He gave a nod of the head toward the sea that lay between him and Germany.

“One old woman, over there, at Frohsdorf, the daughter of Marie Antoinette, awaiting the end of her bitter pilgrimage—and this Comte de Chambord. This man who will not when he may. No, my friend, it has never been so necessary to find Louis XVII as it is now. Necessary for France—for the whole world. This Prince President, this last offshoot of a pernicious republican growth, will drag us all in the mud if he gets his way with France. And those who have watched with seeing eyes have always known that such a time as the present must eventually come. For France will always be the victim of a clever adventurer. We have foreseen it, and for that reason we have treated as serious possibilities these false Dauphins who have sprung up like mushrooms all over Europe and even in America. And what have they proved? What have the Bourbons proved in frustrating their frauds? That the son of Louis XVI did not die in the Temple. That is all. And Madame herself has gathered further strength to her conviction that the little King was not buried in that forgotten corner of the graveyard of Sainte Marguérite. At the same time, she knows that none of these—neither Naundorff, nor Havergault, nor Bruneau, nor de Richemont, nor any other pretender—was her brother. No! The King, either because he did not know he was King, or because he had had enough of royalty, never came forward and never betrayed his whereabouts. He was to be sought; he is still to be sought. And it is now that he is wanted.”

“That is why I offer to tell you this story now. That is my reason for bringing you to Farlingford now,” said Colville, quietly. It seemed that he must have awaited, as the wise do in this world, the propitious moment, and should it never come they are content to forego their purpose. He gave a light laugh and stretched out his long legs, contemplating his strapped trousers and neat boots with the eye of a connoisseur. “And should I be the humble means of doing a good turn to France and others, will France—and others—remember it, I wonder. Perhaps I hold in my hands the Hope of France, Marquis.”
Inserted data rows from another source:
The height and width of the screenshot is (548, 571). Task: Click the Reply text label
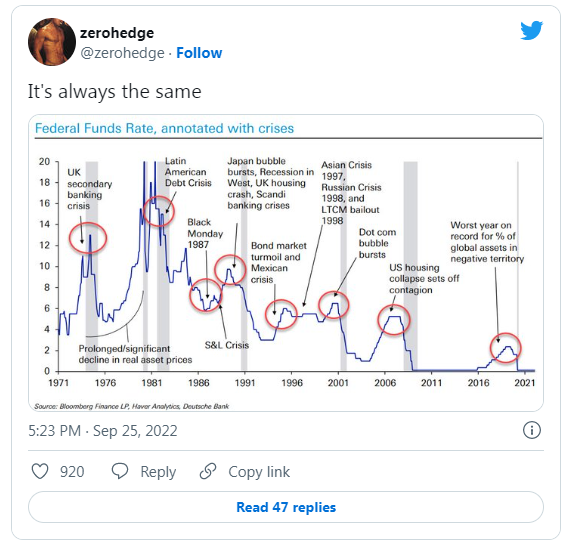coord(158,472)
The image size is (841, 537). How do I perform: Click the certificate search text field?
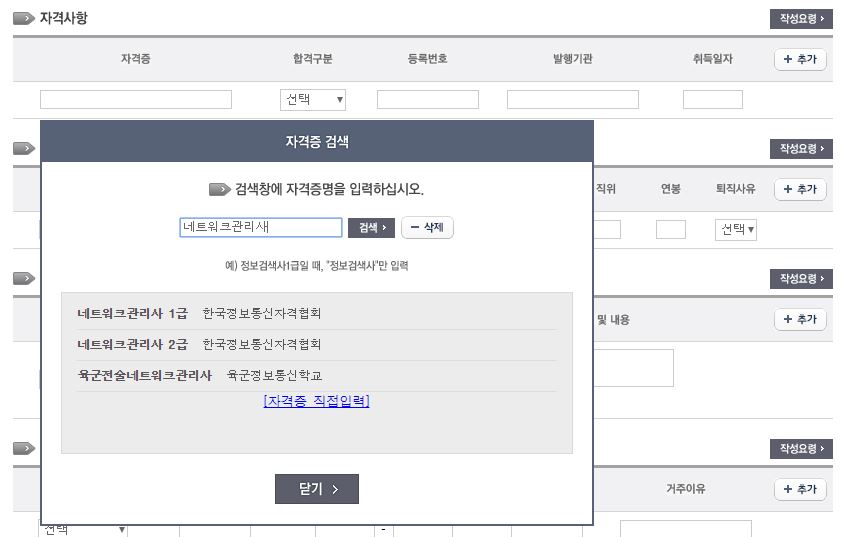click(x=261, y=228)
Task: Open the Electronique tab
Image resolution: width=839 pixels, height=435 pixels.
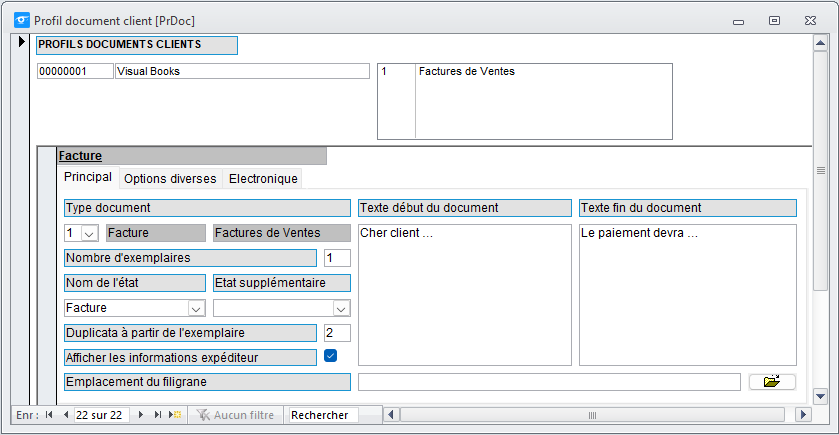Action: (263, 179)
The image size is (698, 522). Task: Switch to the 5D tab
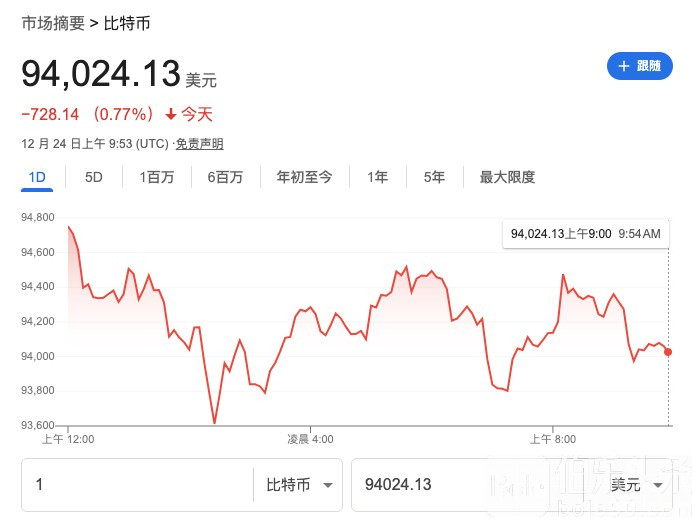click(93, 177)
He paused, and lapsed for a moment into thought. It was eight o’clock, and the long northern twilight was fading into darkness now. The bell of Captain Clubbe’s ship rang out the hour—a new sound in the stillness of this forgotten town.

“The Last Hope,” added Dormer Colville, with a queer laugh.


CHAPTER V — ON THE DYKE

Neither had spoken again when their thoughts were turned aside from that story which Colville, instead of telling, had been called upon to hear.

For the man whose story it presumably was passed across the green ere the sound of the ship’s bell had died away. He had changed his clothes, or else it would have appeared that he was returning to his ship. He walked with his head thrown up, with long lithe steps, with a gait and carnage so unlike the heavy tread of men wearing sea-boots all their working days, that none would have believed him to be born and bred in Farlingford. For it is not only in books that history is written, but in the turn of a head, in the sound of a voice, in the vague and dreamy thoughts half formulated by the human mind ‘twixt sleeping and waking.